“A genuine leader is not a searcher for consensus but a molder of consensus.”

Martin Luther King, Jr.


Communicating Through the Layers

When the members of a group understand the goal and agree on the best way to move toward it you have consensus, and your chances of success have increased exponentially. A few opinionated people holding out until everyone concedes is NOT consensus, but it is often what we settle for. To reach real consensus, you have to communicate through the layers.

Our brains work at many levels, from intuitive understanding to detailed analysis. In our technological age we tend to value the analysis, calling it scientific while the rest is imprecise and less reliable. But we do this at our peril. How many times have you sat for hours in a meeting discussing details, only to find you are no nearer a resolution than when you started?

To move a group to an endpoint, whether a decision, an agreement or a plan, requires a communication process, and we have to agree at each step along the path. If we miss a step, the talking goes on but the communication stops. People seem to think the path starts in details, "If we can just get everyone to agree on the details we can move forward." But the path runs the other direction.

Think of this communication path in four levels …

To reach the endpoint together, people need to understand each other at every level, and they usually have to go through them in order. If people don't understand at the abstract level, the level of appreciation and values, they can't go to the conceptual level to discuss what might be done. If they don't share concepts, they can't refine their thinking into definitions and clear statements. Without the clarity of the concrete level, details are ambiguous at best, or at worst, divisive.

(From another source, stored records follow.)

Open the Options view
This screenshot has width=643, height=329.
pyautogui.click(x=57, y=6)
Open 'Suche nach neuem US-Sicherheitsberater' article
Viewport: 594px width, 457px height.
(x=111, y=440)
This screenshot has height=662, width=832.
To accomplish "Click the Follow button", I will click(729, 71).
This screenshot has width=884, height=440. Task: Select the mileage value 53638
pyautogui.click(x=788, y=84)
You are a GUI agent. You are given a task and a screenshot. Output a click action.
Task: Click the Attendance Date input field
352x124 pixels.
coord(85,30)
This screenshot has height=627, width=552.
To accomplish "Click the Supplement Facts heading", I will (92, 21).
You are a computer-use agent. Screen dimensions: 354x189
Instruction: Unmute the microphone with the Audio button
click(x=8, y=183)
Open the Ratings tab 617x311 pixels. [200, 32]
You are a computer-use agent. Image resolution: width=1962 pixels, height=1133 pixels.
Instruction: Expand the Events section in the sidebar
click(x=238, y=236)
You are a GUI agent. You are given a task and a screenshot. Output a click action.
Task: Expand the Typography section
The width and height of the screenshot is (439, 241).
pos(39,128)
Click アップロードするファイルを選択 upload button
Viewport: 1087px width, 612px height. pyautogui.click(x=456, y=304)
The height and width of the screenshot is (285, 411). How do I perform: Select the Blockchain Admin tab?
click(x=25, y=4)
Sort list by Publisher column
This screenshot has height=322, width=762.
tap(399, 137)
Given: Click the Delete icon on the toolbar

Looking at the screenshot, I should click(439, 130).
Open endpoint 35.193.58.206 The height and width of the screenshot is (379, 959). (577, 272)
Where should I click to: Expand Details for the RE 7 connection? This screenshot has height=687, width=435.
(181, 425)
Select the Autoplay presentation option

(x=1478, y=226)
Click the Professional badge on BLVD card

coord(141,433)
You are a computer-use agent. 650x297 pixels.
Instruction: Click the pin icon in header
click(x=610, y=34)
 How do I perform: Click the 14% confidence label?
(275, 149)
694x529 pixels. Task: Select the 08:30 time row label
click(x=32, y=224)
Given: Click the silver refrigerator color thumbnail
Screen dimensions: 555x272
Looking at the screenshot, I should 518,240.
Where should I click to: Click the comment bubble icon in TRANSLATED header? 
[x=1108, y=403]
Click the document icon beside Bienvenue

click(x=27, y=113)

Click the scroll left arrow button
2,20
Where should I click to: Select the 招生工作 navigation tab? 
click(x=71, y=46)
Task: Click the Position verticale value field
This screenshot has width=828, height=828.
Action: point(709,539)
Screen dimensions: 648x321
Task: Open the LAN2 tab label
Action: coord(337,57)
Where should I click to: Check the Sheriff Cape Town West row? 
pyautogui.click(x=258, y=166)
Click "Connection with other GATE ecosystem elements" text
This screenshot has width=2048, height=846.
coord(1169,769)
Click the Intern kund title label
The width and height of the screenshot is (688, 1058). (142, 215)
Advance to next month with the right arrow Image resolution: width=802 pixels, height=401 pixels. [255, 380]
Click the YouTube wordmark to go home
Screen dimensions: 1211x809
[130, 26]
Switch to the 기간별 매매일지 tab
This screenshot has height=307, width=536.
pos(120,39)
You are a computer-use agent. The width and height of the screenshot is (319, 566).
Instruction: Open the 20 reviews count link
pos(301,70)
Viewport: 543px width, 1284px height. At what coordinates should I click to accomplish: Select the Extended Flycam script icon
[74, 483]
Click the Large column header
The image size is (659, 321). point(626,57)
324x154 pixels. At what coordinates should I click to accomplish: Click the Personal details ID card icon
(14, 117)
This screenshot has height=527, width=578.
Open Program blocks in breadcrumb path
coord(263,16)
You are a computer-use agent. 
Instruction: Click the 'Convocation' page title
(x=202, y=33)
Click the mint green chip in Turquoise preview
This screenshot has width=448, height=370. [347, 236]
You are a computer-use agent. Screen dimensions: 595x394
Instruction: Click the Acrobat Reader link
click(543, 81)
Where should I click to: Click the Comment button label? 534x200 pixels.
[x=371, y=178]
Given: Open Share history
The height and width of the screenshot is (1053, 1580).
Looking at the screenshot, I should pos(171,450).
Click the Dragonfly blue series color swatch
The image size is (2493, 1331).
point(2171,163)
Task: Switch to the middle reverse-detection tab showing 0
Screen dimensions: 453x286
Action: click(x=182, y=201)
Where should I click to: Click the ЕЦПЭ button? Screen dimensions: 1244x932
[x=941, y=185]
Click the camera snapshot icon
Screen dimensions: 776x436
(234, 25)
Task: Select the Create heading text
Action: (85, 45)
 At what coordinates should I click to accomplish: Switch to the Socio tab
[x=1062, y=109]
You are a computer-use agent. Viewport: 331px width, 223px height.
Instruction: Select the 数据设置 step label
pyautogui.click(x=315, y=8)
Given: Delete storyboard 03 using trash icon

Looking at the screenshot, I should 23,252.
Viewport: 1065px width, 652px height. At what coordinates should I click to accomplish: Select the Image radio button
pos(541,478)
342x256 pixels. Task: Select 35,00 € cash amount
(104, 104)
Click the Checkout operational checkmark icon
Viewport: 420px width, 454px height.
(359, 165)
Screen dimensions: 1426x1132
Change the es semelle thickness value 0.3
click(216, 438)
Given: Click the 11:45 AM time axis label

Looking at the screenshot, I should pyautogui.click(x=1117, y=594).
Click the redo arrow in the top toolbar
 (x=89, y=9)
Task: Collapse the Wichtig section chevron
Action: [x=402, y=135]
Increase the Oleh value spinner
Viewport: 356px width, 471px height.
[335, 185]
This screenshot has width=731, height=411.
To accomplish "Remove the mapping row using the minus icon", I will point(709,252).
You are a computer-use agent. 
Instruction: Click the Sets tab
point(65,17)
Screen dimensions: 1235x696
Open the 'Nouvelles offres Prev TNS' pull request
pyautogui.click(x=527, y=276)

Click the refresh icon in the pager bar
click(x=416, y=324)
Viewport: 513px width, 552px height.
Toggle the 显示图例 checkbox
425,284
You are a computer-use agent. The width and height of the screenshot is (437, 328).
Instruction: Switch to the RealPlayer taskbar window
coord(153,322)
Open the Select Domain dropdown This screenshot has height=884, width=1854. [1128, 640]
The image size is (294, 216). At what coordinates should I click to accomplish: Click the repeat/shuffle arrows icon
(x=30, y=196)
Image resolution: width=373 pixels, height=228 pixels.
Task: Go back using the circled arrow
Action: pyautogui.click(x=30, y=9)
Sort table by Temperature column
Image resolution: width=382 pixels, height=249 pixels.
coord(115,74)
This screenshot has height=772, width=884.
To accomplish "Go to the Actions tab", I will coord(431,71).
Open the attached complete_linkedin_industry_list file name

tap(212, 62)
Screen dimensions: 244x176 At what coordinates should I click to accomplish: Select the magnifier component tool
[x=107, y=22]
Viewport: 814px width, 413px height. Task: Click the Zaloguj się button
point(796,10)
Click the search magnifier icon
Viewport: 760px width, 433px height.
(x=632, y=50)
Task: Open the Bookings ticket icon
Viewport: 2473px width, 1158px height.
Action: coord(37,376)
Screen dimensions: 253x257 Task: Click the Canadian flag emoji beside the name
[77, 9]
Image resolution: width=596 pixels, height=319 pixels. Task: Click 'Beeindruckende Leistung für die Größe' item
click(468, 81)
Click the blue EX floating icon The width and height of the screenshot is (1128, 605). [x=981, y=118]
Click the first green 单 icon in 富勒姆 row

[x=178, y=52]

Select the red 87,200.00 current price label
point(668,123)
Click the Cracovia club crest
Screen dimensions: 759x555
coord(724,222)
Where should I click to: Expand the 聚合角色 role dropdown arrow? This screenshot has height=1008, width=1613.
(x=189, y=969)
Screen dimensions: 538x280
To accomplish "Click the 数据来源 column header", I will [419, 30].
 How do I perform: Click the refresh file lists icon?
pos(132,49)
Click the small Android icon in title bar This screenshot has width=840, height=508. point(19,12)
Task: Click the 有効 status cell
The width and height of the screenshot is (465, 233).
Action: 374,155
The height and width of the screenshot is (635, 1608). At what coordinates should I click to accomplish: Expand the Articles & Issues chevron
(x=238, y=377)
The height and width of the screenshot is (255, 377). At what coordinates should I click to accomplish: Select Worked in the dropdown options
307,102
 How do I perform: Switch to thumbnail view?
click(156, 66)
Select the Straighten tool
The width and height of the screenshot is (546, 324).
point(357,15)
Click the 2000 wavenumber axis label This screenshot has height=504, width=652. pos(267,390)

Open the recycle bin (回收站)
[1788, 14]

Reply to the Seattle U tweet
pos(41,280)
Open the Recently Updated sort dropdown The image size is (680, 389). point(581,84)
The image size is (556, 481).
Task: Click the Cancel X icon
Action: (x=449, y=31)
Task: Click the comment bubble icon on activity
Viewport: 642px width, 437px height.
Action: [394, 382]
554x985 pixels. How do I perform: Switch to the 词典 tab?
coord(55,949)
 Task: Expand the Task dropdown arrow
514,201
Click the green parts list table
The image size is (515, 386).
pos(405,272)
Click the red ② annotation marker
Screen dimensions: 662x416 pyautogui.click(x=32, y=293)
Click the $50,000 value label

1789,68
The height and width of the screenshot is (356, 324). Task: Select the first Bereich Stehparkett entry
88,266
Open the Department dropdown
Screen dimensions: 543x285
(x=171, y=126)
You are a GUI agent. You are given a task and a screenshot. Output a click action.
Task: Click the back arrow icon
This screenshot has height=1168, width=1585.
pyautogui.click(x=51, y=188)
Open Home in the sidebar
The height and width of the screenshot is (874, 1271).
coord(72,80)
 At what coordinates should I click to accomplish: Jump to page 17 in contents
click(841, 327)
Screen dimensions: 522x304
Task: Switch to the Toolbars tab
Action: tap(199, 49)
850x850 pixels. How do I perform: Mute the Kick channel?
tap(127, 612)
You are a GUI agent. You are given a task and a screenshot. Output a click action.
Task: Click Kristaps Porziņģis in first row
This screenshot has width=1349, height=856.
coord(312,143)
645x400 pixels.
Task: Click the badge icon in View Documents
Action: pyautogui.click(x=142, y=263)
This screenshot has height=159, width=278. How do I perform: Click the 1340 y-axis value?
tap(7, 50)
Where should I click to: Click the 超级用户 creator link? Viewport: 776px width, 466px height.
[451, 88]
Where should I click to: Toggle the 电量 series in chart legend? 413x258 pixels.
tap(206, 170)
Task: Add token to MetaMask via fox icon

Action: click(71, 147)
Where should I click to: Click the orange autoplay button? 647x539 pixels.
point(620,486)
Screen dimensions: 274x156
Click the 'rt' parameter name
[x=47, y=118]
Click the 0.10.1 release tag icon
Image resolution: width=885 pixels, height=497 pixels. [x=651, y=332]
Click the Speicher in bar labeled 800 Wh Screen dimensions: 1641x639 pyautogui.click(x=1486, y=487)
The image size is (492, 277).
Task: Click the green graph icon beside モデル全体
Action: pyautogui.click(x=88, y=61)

How often do we hold meetings where we try to get a decision made quickly, but end up talking in circles. Often the problem is that in our race to get a decision we jump directly to the detailed level, without first agreeing on the abstract, conceptual, and concrete. If you build a house, do you start by painting it? You can't paint a house until you lay the foundation, frame in the walls, and put on the siding. In the same way, you can't agree on details until you agree on concepts.

You may think that you don't have time for that 'touchy - feely stuff', but you will usually save time in the long run, and have people who better understand and more readily support the decisions, if you communicate through the levels.